Although Lamplighter’s three Richmond shops are the most visible part of its business, it also sells its beans to other coffee houses. Locally, Sub Rosa Bakery and Petersburg’s Demolition Coffee are just two of the places that serve Lamplighter coffee.
But on the wholesale end, it isn’t a matter of shipping off bags of freshly roasted coffee beans and entering the transaction into the accounting ledger. Lamplighter helps train employees to make espresso drinks, offers menu suggestions, advises on equipment and helps with floor plans.
“We’ve always offered barista training and consulting,” Archibald says, “but it’s only been lately that a lot more people have taken advantage of it.”
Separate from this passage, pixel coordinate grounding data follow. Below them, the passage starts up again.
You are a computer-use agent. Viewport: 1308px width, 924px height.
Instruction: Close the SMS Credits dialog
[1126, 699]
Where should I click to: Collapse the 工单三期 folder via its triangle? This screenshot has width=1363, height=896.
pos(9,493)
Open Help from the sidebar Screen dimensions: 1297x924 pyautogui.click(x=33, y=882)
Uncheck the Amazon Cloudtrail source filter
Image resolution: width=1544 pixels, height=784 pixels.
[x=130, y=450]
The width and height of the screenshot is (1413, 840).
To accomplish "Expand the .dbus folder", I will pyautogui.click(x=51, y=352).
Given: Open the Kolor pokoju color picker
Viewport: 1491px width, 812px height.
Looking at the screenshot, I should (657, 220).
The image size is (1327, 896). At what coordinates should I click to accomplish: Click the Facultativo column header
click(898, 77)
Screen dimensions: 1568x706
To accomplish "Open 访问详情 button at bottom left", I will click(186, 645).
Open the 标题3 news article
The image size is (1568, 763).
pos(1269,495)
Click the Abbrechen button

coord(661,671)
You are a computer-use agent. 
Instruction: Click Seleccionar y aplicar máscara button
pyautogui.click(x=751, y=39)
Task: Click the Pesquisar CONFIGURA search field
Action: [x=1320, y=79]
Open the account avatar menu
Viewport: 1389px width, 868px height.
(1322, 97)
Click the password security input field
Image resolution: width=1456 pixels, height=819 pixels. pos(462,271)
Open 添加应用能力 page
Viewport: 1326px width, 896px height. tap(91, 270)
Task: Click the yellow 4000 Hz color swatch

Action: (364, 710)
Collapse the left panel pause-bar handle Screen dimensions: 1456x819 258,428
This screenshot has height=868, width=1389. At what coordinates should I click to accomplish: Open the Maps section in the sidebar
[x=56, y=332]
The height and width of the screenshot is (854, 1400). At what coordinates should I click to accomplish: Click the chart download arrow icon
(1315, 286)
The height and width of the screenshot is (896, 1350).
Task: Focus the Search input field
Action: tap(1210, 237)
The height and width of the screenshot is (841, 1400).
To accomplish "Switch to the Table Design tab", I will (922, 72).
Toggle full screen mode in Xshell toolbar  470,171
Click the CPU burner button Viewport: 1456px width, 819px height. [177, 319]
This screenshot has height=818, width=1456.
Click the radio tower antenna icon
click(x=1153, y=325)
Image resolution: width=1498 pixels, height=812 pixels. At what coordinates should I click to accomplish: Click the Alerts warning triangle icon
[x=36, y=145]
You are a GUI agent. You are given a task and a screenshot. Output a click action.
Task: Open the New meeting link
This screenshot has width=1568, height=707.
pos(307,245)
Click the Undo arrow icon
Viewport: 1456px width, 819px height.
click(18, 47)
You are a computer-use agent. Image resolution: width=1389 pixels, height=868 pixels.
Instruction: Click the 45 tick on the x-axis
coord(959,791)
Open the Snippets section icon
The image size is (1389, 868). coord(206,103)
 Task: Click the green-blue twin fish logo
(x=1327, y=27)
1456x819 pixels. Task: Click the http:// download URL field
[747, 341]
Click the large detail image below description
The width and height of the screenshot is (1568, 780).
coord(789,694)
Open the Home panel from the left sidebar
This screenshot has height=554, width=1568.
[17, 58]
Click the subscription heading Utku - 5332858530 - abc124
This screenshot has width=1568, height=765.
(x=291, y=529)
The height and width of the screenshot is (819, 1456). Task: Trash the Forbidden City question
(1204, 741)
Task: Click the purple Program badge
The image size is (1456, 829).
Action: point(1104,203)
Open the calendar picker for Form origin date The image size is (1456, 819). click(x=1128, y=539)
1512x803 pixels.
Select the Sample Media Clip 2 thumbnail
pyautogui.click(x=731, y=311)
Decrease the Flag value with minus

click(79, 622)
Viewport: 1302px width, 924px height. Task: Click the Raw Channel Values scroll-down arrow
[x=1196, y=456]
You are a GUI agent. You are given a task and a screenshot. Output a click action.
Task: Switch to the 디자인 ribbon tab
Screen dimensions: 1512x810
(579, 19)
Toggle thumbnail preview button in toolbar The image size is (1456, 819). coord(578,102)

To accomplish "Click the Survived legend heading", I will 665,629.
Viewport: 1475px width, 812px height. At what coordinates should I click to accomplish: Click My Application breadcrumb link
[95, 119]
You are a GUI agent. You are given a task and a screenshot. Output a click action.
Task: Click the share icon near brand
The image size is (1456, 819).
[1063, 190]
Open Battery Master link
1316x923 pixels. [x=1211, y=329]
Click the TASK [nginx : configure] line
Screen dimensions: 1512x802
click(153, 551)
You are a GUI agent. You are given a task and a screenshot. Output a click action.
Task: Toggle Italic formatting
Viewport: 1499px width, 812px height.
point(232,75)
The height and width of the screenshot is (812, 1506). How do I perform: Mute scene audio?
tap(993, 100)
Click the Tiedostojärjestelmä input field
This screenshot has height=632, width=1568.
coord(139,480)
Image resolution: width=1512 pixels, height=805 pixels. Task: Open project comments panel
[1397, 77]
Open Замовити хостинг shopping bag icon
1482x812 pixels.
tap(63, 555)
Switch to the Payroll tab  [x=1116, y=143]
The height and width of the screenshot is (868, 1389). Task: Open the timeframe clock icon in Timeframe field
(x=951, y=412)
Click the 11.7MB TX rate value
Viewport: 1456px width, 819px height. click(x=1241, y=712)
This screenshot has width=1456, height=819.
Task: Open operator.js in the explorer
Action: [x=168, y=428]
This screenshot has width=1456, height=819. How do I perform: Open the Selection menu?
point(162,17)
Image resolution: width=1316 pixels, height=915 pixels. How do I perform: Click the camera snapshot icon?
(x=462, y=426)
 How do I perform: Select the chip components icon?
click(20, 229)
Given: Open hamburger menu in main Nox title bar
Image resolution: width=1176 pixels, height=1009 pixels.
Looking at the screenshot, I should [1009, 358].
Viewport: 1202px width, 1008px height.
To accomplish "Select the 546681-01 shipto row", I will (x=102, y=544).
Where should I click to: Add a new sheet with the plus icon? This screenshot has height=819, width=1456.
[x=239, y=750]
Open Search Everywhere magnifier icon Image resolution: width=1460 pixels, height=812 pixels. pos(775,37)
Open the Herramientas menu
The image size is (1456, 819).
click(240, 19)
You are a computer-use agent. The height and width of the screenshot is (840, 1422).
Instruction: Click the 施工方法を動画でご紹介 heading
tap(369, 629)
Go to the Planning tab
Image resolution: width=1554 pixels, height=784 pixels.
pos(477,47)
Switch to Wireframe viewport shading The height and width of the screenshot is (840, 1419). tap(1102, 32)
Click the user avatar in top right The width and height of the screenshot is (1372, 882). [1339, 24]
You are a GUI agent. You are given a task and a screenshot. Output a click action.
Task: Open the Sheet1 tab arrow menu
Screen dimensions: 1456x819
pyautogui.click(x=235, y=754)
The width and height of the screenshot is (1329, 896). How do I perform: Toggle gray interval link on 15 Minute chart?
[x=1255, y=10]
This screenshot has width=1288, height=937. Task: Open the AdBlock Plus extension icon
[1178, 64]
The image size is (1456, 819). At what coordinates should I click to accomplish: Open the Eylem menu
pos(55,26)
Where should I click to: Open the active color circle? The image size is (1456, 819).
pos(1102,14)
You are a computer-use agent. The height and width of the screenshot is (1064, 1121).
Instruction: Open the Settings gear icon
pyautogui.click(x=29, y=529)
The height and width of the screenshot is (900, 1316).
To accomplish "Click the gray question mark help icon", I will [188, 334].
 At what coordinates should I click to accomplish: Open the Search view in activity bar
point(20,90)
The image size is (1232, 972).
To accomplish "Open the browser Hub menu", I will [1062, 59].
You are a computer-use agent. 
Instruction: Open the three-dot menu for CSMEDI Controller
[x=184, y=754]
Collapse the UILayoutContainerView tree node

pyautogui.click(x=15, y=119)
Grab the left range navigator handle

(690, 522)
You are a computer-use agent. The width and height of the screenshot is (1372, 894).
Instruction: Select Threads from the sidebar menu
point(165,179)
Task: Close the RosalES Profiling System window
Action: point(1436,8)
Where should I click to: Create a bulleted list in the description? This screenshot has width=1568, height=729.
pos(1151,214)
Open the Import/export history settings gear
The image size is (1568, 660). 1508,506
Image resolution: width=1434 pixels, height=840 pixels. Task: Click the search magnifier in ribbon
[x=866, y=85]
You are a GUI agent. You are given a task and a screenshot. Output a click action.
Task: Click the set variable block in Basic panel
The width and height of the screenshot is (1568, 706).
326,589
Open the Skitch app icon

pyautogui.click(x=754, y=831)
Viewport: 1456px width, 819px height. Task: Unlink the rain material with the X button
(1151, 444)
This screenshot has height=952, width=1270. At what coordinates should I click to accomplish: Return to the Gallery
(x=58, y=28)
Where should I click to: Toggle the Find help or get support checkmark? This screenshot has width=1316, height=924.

“We’ve been hitting the road a lot,” she says, “trying to find like-minded people that are trying to do for their city what we’ve wanted to do for ours.” The Huntington spot was a part of that process. In 2014, owner Rita Evans opened a clothing and furniture store, A Southern Company, with a warehouse space attached that she wanted to turn into a coffee shop. She came across Lamplighter on Instagram and got in touch.
Archibald, her husband, Zach, and co-owner Jennifer Rawlings traveled west to meet Evans. “There was this big space, and we were on the floor with chalk and measuring tape,” Archibald says. Once open, the shop, Bittersweet Coffeehouse, took off instantly.
You'll find Lamplighter coffee served at Yellow Dog Bread Company in Raleigh, North Carolina, and nearer to home, the Archibalds and Rawlings are helping Hopewell’s Guncotton Lounge and Art Gallery get their ground-floor coffee shop up and running. They've also consulted on design with Nettie’s Naturally in Jackson Ward, slated to open in late May.
While the coffee scene heats up in Richmond, Archibald says that the competitive nature of the business you see in larger cities isn’t their focus -- or goal.
“That’s not what we’re about -- we’re about sourcing awesome coffee and making relationships with people on both ends [of the business],” Archibald says. “It’s how we want to live our life.”